TASK BRIEF: An exact copy of the line containing "Viewport: 1200px width, 492px height." and of every line after it, through the last line of the material, is what should be returned.

DATA RECORDS:
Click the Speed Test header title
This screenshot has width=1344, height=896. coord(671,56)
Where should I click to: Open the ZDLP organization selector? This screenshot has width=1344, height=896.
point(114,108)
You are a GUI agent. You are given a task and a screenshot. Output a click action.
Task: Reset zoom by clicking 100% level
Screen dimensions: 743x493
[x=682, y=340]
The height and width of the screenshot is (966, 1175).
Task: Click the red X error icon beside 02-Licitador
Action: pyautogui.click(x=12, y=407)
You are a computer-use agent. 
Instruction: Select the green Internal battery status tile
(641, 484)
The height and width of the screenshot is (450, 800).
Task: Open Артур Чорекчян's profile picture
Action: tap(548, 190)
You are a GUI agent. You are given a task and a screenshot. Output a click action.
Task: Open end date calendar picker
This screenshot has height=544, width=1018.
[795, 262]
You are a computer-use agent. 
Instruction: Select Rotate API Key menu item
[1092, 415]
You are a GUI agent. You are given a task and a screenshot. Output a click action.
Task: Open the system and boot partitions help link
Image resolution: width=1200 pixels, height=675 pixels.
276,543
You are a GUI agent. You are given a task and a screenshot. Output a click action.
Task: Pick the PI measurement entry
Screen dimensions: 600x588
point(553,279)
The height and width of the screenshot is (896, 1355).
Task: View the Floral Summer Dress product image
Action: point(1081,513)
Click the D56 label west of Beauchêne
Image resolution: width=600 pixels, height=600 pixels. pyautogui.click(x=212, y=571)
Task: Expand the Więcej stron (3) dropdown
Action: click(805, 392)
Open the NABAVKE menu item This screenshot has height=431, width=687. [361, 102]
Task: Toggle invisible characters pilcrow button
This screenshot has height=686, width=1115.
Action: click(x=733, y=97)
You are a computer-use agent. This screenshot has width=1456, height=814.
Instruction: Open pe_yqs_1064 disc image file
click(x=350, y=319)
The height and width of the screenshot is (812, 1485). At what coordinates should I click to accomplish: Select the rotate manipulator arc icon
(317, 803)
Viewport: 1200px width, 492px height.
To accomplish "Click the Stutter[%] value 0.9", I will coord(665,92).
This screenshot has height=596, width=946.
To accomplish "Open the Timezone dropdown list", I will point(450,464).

PROBLEM SOLUTION:
Viewport: 1200px width, 492px height.
To accomplish "Click the Stutter[%] value 0.9", I will coord(665,92).
This screenshot has height=596, width=946.
To accomplish "Open the Timezone dropdown list", I will point(450,464).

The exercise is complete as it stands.